Syndicate Bank, on Monday, reported a net profit of Rs.463 crore in the second quarter ended September 30, 2012, an increase of 43 per cent over the corresponding quarter of the previous year. The bank’s operating profit dipped 5.38 per cent in the second quarter on an annualised basis, despite a 13.39 per cent increase in net interest income. Describing the quarter as being “challenging,” Chairman and Managing Director M. G. Sanghvi said the bank managed to increase yield on advances by focusing on retail, micro, small and medium enterprises (MSME) and mid-sized corporate segments.

The bank, Mr. Sanghvi said, managed to keep non-performing assets (NPA) “under control despite the economic slowdown.” “We have managed to keep the proportion of net NPAs to total assets at last year’s level,” he said. Referring to the bank’s NPA coverage ratio of 82.26 per cent in the last quarter, Mr. Sanghvi said, “Most peers have a ratio in the 65 per cent range, and, despite the difficulties, we managed to increase our coverage ratio from 78.50 (in the quarter ending September 30, 2011) to 82.26 per cent,” he said.
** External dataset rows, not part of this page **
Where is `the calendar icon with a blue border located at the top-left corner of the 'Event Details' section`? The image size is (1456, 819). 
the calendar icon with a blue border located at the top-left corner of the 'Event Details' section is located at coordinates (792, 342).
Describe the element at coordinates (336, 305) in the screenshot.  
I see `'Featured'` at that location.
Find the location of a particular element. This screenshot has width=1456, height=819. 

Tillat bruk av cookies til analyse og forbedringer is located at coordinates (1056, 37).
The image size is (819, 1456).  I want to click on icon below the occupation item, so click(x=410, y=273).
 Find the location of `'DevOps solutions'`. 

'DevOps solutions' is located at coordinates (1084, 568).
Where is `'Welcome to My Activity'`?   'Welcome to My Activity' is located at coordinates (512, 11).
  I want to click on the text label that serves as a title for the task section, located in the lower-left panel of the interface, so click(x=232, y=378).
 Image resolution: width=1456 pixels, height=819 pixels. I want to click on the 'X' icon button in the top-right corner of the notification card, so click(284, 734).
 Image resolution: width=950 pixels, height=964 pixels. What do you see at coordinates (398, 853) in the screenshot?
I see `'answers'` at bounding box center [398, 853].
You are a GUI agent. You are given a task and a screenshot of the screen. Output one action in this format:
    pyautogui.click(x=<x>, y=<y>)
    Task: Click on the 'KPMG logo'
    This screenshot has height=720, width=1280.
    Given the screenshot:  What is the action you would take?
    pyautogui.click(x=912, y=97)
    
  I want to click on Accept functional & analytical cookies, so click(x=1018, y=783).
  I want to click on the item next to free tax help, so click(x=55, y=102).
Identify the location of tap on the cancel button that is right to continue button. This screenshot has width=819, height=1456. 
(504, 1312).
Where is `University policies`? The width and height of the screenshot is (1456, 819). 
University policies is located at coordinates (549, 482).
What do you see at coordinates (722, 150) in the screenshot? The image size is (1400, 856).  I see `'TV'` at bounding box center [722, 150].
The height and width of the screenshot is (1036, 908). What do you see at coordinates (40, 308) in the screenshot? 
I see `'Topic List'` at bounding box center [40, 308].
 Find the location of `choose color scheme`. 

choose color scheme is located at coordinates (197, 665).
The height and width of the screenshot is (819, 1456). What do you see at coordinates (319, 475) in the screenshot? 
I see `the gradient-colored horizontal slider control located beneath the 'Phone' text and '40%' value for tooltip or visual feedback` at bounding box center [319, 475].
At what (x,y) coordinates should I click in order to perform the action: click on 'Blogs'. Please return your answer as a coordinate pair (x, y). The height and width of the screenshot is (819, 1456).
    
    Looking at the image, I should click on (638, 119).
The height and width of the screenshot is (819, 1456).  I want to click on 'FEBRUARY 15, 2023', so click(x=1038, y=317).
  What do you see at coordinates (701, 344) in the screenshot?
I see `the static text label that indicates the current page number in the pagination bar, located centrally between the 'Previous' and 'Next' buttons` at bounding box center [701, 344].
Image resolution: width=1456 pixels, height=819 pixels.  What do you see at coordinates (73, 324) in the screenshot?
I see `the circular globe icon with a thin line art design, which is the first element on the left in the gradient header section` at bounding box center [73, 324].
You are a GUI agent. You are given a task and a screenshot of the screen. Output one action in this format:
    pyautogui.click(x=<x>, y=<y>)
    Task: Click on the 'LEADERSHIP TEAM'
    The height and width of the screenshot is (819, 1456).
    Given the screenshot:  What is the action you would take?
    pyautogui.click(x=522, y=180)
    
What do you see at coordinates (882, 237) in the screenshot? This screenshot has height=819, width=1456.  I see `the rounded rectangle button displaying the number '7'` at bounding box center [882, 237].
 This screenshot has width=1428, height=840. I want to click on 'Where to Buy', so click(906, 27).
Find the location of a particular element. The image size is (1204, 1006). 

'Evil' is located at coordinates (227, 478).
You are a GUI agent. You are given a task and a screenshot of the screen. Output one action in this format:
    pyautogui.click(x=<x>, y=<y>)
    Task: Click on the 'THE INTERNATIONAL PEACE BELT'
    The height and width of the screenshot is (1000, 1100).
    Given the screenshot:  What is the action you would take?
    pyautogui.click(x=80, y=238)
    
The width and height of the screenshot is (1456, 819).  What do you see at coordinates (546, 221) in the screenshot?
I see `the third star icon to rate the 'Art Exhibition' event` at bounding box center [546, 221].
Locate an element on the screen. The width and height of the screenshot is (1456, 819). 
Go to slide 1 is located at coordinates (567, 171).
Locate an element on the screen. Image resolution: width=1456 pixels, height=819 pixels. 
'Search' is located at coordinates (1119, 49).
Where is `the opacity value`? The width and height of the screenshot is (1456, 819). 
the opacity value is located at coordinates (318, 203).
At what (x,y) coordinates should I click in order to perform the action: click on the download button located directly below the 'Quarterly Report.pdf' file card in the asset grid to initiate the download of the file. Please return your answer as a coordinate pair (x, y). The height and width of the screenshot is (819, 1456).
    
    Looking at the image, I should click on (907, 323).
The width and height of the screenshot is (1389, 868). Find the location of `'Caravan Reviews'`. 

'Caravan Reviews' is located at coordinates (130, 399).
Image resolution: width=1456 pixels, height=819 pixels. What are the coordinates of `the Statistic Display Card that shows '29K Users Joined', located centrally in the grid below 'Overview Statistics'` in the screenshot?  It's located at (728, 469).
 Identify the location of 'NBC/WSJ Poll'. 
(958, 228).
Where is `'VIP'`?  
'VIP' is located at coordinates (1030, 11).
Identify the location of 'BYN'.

The bank faced pressure on the lending as well as deposit side, which was reflected in the cost of deposits increasing by 31 basis points and the yield on advances dipping by 7 basis points. Net interest margin was 3.33 per cent at the end of the quarter, down 11 basis points from a year earlier. Referring to the pressure on margins, Mr. Sanghvi said, “We are in a relatively good position because very few banks have a net interest margin of more than three per cent.” With regard to the problems posed by rising NPAs, Executive Director M. Anjaneya Prasad said, “Maintaining asset quality is the biggest problem for banks as even big corporates are turning to seek corporate debt restructuring (package).”